Ilya Musin was born on December 24, 1903 according to the old style calendar (January 6, 1904 in the new calendar) in the city of Kostroma. He lived on Maryinsky Street (now Shagova Street), in a house, on the site of which now stands house number 15 with a memorial plaque.
lya Musin's father was a watchmaker, his mother was a midwife. She died early with her youngest son, from diphtheria.
In 1919 he came to Petrograd (now St. Petersburg) and entered the Conservatory in the class of Nikolai Dubasov as a pianist.
Later he studied under Samaria Savshinsky, but due to an illness of his hand he left his thoughts about the career as a pianist.
"... because of classes in an unheated room, I ruined my left hand. This circumstance made me decisively abandon the career of a pianist and direct my attention to the realization of a craving for conducting art that arose somewhere in the depths of my consciousness ...
I thank heaven for breaking off my piano lessons and directing me to the only path true for me."
With the formation of the conducting department in 1925, he entered the class of Nikolai Malko, and after leaving abroad in 1929, he continued his studies with Alexander Gauk.
Ilya Musin began his pedagogical work at the Central Music College and continued it at the Leningrad Conservatory, where the first graduation took place in 1936, the students of his class.
"... I myself experienced the wisdom of the aphorism: "Teaching others, we learn about ourselves".
To what extent my explanations were understandable, how well they reached the consciousness of my students, I could immediately tell by their reaction, by the way the movements of the hands of my students became more perfect, their conducting techniques improved."
In 1937, Ilya Musin was offered the position of chief conductor of the Belarusian Philharmonic and as professor at the Conservatory in Minsk, where he moved with his wife Anna and his young son Eduard.
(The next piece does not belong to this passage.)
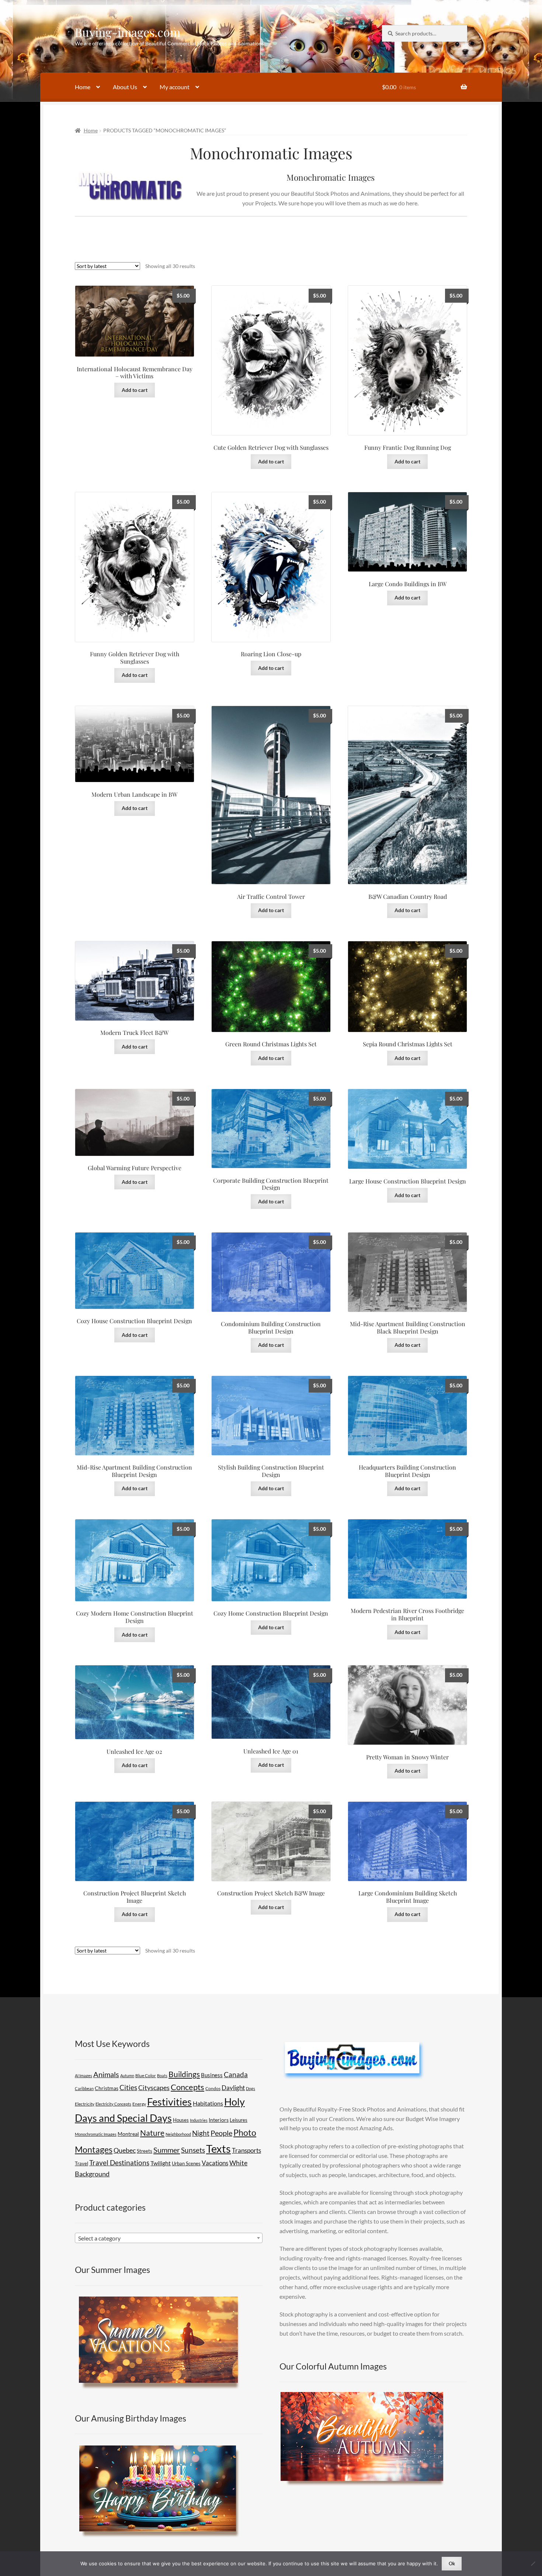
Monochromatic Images (96, 2134)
" ... It is difficult for me to say what my life would have been like if I had stayed in Leningrad. After all, a particularly difficult period in the country's history began - 1937 ".
He met the war in Minsk and after miraculously escaping, was sent with his family to Tashkent, where the evacuated employees of the Leningrad Conservatory already were.
In Tashkent, Ilya Musin began writing a textbook on conducting, first published in 1967 (“Conducting Technique” - Leningrad: Music)
"... I had no thought that my work on the book would stretch on (intermittently) for twenty years.
Sometimes I was overcome by despair from constantly arising difficulties.
Sometimes I had a desire to leave this business, to admit,
that writing such a book at all is an impossible task ..."
In the last years of his life, Ilya Musin, thanks to his students, went with master classes to the UK, Israel, Finland, the Netherlands, Italy, and Japan ...
Ilya Musin Ilya Musin passed away on June 6, 1999 and was buried on the Literatorskiye Mostki Museum Necropolis (Literary bridges of Volkov cemetery in St. Petersburg) in St. Petersburg.
"... The first days of my stay in Petrograd gave rise to a desire to get acquainted with him.
I walked the streets and fell more and more in love with this amazing city.
... For once in my life I could listen to operas and Symphony concerts ...
The vast world of music that Petrograd opened to me then."